El arranque de la fiesta mundialista en el Estadio Azteca no llegó solo. Bajo la mirada del ojo público internacional, diversos colectivos sociales y sindicatos tomaron los principales accesos del sur de la capital, desatando el caos vial y colapsando el sistema de transporte público a solo unas horas del pitazo inicial.
Integrantes de la CNTE, colectivos de Madres Buscadoras y trabajadores del Poder Judicial instalaron bloqueos intermitentes en arterias clave como Calzada de Tlalpan, Insurgentes Sur y Periférico Sur. La tensión escaló por la tarde cuando se registraron roces y confrontaciones verbales entre manifestantes y aficionados que intentaban llegar al partido inaugural, lo que obligó a la policía antimotines a encapsular varias de las protestas.

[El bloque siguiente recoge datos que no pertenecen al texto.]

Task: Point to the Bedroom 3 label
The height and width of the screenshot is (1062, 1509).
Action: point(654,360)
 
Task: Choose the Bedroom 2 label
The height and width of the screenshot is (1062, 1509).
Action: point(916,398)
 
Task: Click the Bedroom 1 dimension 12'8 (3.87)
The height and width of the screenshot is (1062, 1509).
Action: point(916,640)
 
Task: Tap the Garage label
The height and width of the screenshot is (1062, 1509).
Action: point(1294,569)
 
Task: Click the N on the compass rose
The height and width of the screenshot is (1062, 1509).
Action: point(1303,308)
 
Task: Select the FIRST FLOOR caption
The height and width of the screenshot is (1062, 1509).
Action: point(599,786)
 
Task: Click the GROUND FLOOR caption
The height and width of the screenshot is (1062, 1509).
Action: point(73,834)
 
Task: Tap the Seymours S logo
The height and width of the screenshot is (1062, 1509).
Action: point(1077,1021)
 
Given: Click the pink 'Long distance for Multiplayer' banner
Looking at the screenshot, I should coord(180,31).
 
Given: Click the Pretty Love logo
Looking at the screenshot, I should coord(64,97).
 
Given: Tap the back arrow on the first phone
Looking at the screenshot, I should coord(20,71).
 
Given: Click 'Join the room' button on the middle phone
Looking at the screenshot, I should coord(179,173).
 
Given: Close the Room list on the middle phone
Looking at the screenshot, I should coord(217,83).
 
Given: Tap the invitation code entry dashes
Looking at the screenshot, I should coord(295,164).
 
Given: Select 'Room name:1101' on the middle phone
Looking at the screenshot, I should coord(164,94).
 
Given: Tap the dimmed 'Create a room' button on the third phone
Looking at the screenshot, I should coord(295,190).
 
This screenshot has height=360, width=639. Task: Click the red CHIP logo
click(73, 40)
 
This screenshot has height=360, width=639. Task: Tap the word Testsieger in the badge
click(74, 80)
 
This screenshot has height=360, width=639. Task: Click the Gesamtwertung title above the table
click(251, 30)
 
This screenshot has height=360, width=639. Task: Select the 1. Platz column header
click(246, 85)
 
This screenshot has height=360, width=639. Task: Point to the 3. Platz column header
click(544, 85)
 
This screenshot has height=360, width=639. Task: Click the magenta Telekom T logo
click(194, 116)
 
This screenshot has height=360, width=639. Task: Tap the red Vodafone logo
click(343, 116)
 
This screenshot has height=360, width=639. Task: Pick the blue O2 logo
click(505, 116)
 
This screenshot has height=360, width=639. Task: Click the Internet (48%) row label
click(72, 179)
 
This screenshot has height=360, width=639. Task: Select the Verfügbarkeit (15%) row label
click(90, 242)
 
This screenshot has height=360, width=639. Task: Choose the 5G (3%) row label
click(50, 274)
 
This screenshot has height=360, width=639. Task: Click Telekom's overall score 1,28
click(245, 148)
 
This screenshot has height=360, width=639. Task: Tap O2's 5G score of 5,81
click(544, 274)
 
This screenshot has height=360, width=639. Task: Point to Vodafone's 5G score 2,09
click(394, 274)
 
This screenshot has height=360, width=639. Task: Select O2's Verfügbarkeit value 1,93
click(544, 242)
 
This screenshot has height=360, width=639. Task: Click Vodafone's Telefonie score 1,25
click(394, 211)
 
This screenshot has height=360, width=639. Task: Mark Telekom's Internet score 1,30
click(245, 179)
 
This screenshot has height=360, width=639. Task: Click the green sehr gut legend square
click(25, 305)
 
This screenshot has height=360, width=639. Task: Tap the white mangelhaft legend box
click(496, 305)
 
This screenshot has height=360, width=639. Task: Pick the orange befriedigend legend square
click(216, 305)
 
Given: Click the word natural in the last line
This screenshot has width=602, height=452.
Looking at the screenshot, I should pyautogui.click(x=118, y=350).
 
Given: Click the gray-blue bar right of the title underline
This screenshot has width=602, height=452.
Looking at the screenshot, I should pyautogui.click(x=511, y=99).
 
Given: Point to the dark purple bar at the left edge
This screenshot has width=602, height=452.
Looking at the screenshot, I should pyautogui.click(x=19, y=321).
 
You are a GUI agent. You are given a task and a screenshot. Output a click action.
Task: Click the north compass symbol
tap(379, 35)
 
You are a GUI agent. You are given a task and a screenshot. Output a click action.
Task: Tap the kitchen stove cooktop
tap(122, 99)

El impacto en la movilidad urbana ha sido severo. El servicio del Tren Ligero fue suspendido en su totalidad debido a la presencia de manifestantes en las vías, mientras que rutas del Metrobús y estaciones del Metro en la zona centro registran cierres parciales. A pesar de que el gobierno implementó con antelación el trabajo remoto y la suspensión de clases para este día, las alternativas viales están completamente rebasadas, dejando a miles de automovilistas y fanáticos atrapados en el tráfico.